Fast jedes dritte Kind kommt in Nordrhein- Westfalen per Kaiserschnitt zur Welt. Dabei liegen die Raten regional zwischen 24 (Rhein-Sieg-Kreis) und 43 Prozent (Kreis Olpe). Dies sei nicht plausibel zu erklären, sagte NRW-Gesundheitsministerin Barbara Steffens (Grüne) in Düsseldorf. Laut Weltgesundheitsorganisation sollte die Rate höchstens bei 15 Prozent liegen.
Steffens legte am Montag den Abschlussbericht eines Runden Tisches vor, an dem Regierungs- und Gesundheitsvertreter seit Februar 2014 die Qualität der Geburtshilfe erörtert hatten. Ein Ergebnis: Es gibt zu wenig gesicherte Daten über Schwangerschaft und Geburt. Dazu will die Ministerin eine wissenschaftliche Untersuchung in Auftrag geben.
Zudem sollen Modellprojekte in Kliniken gefördert werden, die zeigen, wie die Raten gesenkt werden können trotz allgemeiner Zunahme von Risikoschwangerschaften. So sei es einer Klinik in Coesfeld gelungen, die Rate auf 19 Prozent zu drosseln. Allerdings fehlten ihr infolgedessen eine halbe Million Euro an Einnahmen, berichtete Nicola Bauer, Professorin für Hebammenwissenschaft an der Hochschule für Gesundheit NRW.

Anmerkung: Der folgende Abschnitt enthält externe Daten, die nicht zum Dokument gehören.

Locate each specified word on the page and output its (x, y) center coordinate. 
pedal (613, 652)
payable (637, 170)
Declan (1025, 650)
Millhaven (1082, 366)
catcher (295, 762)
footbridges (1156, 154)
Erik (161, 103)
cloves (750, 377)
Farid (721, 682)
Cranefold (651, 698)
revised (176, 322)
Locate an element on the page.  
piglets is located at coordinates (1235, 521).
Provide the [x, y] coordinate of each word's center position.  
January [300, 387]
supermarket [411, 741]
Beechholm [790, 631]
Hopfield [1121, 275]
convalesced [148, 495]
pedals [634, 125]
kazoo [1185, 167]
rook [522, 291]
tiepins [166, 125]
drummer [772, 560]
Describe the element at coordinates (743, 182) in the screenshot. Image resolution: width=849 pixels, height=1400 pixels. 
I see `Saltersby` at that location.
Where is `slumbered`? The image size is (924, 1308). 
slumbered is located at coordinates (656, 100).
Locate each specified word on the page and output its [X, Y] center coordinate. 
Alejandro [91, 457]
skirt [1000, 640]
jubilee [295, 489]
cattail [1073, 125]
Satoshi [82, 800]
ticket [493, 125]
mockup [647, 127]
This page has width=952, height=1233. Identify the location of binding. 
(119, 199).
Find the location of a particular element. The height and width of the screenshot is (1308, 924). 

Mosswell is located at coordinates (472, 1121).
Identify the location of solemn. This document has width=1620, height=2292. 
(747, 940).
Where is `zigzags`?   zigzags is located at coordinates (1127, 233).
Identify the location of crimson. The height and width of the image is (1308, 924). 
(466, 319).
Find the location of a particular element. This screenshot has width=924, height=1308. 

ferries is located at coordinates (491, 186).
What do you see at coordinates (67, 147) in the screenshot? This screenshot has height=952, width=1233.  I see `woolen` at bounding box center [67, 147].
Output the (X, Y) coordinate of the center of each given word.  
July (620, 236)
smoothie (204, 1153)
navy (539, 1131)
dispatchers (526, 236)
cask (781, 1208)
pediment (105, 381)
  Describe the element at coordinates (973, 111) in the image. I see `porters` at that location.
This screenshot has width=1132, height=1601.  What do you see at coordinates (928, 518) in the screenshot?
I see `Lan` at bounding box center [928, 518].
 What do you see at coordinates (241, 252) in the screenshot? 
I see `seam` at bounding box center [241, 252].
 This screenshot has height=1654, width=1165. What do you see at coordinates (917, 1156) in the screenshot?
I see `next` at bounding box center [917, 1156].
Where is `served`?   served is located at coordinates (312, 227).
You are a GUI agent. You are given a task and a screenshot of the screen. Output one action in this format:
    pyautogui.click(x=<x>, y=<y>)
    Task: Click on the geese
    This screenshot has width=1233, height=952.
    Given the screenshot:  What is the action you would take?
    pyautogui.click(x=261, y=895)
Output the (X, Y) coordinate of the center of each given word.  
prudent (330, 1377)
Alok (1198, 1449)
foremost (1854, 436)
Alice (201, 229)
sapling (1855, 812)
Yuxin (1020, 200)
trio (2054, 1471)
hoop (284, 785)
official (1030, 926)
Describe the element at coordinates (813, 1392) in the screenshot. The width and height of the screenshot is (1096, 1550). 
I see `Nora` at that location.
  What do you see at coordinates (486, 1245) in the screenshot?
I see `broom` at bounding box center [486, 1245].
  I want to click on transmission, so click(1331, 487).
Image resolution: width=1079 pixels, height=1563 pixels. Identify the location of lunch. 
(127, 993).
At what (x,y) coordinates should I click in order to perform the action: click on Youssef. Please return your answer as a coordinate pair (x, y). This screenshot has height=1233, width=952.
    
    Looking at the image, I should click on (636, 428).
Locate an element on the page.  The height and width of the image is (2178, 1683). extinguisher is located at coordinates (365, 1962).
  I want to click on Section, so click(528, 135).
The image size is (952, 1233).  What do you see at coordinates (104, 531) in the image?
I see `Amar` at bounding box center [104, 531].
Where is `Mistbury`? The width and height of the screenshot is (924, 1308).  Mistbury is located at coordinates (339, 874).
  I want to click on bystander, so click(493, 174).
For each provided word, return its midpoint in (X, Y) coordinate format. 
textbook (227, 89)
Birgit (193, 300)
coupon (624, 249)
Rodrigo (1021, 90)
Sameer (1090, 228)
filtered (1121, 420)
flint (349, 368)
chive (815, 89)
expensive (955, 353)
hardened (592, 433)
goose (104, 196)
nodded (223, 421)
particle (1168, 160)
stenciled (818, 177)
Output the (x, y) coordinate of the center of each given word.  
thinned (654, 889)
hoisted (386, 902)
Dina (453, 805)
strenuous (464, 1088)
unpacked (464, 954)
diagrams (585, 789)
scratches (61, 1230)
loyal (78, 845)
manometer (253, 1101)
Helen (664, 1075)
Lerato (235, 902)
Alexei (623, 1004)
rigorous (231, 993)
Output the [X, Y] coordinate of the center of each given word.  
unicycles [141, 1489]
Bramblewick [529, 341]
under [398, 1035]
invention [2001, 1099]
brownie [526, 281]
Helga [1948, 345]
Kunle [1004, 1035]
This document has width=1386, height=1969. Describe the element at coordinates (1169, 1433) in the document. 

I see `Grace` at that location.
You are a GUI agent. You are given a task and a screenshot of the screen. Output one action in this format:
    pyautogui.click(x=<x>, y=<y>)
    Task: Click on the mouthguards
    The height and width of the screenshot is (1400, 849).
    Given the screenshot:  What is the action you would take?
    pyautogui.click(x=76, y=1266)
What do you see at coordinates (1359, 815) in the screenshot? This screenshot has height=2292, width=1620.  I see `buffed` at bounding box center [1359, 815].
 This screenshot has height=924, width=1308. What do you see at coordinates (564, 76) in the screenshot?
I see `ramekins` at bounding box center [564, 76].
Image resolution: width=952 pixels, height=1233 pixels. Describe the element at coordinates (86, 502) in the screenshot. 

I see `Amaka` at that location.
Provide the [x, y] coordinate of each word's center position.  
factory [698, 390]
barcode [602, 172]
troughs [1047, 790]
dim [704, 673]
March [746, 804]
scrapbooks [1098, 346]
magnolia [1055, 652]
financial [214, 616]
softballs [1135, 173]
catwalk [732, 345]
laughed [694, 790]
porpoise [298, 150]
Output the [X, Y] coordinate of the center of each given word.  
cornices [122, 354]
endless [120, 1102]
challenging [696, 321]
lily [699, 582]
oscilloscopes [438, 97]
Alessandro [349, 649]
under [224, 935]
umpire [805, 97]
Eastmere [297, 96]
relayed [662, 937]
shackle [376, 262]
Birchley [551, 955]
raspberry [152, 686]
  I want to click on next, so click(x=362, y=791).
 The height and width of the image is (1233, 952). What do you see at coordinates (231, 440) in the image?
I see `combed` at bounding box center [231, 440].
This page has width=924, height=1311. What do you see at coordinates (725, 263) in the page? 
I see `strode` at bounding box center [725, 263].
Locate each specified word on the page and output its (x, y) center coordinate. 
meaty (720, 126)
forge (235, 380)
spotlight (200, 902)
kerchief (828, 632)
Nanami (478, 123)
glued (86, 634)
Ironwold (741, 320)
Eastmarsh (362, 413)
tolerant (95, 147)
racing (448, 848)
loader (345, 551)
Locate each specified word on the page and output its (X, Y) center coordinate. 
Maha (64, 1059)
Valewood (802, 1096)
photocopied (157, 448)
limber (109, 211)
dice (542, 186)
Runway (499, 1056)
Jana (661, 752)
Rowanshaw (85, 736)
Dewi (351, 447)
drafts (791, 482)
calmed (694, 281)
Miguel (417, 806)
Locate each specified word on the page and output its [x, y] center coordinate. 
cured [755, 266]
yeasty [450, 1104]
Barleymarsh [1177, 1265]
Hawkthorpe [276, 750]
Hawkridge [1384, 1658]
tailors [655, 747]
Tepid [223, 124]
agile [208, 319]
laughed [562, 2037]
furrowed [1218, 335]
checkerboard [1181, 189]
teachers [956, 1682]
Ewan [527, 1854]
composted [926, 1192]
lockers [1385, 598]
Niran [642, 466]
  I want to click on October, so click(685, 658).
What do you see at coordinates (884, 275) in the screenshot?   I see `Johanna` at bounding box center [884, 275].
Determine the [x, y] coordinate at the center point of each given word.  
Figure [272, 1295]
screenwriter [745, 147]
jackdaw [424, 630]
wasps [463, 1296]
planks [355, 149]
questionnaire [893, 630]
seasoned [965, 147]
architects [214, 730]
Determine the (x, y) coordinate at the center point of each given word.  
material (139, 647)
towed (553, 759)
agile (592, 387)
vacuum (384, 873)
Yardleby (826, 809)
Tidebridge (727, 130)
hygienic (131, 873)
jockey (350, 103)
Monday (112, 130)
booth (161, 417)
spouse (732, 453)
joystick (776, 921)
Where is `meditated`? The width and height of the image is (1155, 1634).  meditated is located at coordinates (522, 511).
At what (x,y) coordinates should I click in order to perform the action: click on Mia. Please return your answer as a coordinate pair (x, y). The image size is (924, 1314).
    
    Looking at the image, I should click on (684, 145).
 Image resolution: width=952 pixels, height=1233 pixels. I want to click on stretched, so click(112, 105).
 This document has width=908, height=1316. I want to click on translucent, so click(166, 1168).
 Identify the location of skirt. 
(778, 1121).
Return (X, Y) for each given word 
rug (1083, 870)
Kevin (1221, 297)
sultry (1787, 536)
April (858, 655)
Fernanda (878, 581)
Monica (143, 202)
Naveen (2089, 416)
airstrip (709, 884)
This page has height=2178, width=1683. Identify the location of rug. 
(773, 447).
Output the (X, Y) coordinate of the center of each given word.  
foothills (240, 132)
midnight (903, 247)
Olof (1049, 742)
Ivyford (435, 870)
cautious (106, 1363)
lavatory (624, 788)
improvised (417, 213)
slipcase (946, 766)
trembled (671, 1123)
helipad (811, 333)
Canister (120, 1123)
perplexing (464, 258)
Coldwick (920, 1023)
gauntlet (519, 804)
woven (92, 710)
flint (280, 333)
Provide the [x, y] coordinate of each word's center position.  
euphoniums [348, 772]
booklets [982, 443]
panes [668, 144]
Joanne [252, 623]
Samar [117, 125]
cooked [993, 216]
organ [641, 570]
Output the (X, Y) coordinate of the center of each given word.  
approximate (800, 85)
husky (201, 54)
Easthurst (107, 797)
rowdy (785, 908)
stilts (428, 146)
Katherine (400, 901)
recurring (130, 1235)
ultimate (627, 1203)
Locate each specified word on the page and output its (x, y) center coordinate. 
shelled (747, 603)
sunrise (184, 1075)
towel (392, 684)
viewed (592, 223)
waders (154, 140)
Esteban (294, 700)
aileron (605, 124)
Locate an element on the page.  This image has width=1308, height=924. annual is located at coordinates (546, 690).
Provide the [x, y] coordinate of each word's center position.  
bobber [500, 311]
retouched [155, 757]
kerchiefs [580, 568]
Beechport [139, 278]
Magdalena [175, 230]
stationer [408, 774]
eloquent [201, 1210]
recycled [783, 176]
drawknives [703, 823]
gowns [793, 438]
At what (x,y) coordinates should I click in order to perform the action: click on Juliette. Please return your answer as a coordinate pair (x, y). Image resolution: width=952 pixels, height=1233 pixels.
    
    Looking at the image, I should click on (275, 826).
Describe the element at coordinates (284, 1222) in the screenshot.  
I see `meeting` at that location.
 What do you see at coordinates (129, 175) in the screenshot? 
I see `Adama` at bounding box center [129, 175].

Deshalb müsse auch geprüft werden, wie die stark unterschiedlichen Vergütungssätze bei natürlichen Geburten und beim Kaiserschnitt zu rechtfertigen seien und Fehlanreize vermieden werden können. Bei der natürlichen Geburt liegen die Sätze zwischen 1272 und 1790 Euro, beim Kaiserschnitt zwischen 2371 und 4992 Euro.
Seit dem Jahr 2000 ist die Kaiserschnittrate in NRW von 22,5 auf 32,8 Prozent (2014) aller Geburten gestiegen. Etwa die Hälfte der Fälle sei ein vorab geplanter Kaiserschnitt, erläuterte Bauer. Bundesweit lag die Rate im vergangenen Jahr mit 31,8 Prozent leicht niedriger als in NRW, gehörte aber zur europäischen Spitzengruppe. Dabei gäbe es in rund 90 Prozent aller Kaiserschnitt-Indikationen Spielraum.
Einer Studie zufolge wünschten sich maximal fünf Prozent aller Frauen einen Kaiserschnitt, sagte Bauer. Eine Untersuchung aus Niedersachsen, für die eine Million Daten ausgewertet worden sei, zeige aber das krasse Gegenteil: Von allen Frauen, die ohne Risiko in die Geburt gegangen sind, kamen nur acht Prozent ohne jede Intervention heraus – das heißt ohne Schmerzmedikation, Kaiser- oder Dammschnitt.
“Die Interventionsrate sinkt, wenn die Gebärende im Kreißsaal ständig von einer Hebamme betreut und nicht alleine gelassen wird”, sagte Bauer. Das Ministerium will prüfen, ob die eigenverantwortliche Arbeit von Hebammen im Kreißsaal gefördert werden kann.